1. Understanding Strategy and Buyer Persona
Like the traditional web design effort, GDD should begin with identifying a strategy and creating a goal, so you know what you want to accomplish. Also, the GDD process requires understanding buyer personas, so you have an idea of whom you are trying to reach, their likes and what they care about.
2. Auditing Your Website
With this information in hand, the next thing to do is a quantitative research on your website and its analytics audit. This research consist of exploring how your readers are getting to the site, interacting with it, and why they are bouncing or dropping off. Apart from getting user feedback on what they like and don’t like about your website, the research will also help you assess opportunities that you can take advantage of to improve user experience at the new site. You will also learn why your users come to the website, the true value proposition they receive, and the type of devices they use to access the site. The overall strategy here is to learn what particular actions that users take at a particular time and integrate the insight into your overall strategy as well as the page-specific strategy for your best-performing pages.

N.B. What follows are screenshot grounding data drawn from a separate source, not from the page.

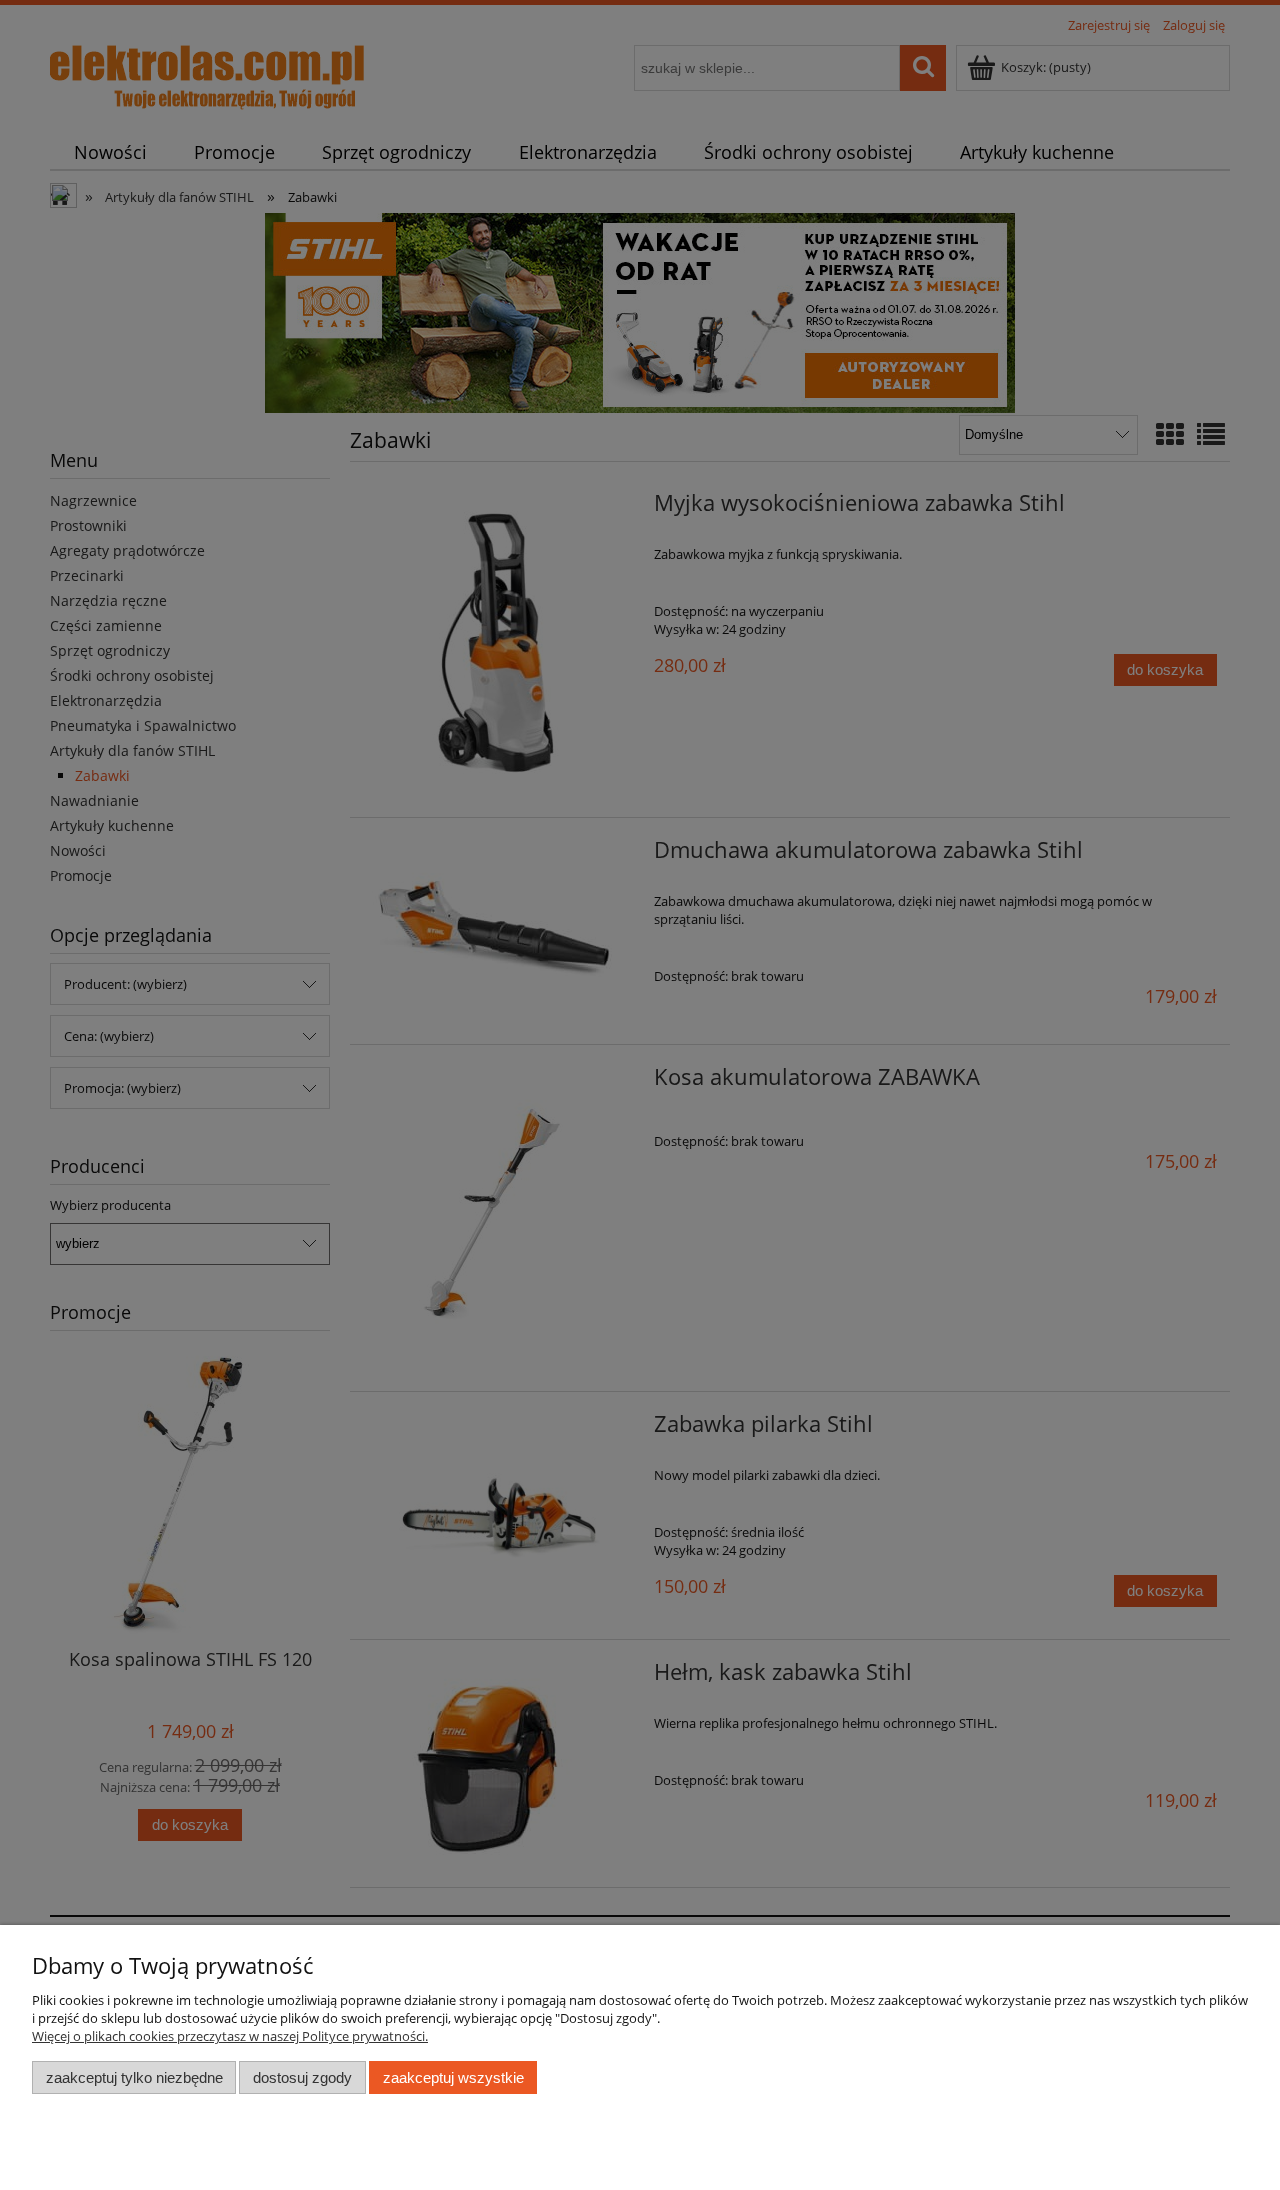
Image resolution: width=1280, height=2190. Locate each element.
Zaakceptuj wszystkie (453, 2077)
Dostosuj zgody (302, 2077)
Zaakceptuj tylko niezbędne (134, 2077)
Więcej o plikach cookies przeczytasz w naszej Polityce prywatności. (230, 2036)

3. Create a Site Wish List
Finally, you’ll need to create a wishlist of things that can improve the experience for you and your client to increase the overall impact of the website. The list may include incorporating new modules, integrations, additional pages, a new main font or new navigation features. Start the process with an 80/20 wish list, which involves using 20% of action to inspire 80% of the overall impact. You need to have a nice-to-have versus the must-have type of analysis and tick items off the list that may be phased out in subsequent cycles. Through this weeding-out process, you will finally get to your site’s core purpose; what your website should be and what it is not.
What Next?
The next step is all the standard work that goes into the traditional web design process. Such procedures include designing your website’s content and messages, creating an information architecture, and wireframing and designing. Other tasks are programming and development as well as simple UX testing. During the wireframing process, you will still be gathering data collection ideas and checking data to make sure you are moving down the right path. Finally, it’ll get easier to move to launch and quickly get the website live so you have an opportunity to collect user data that will inform on the next step to take in the iterative GDD process. Ideally, the entire phase should take you about a month to complete.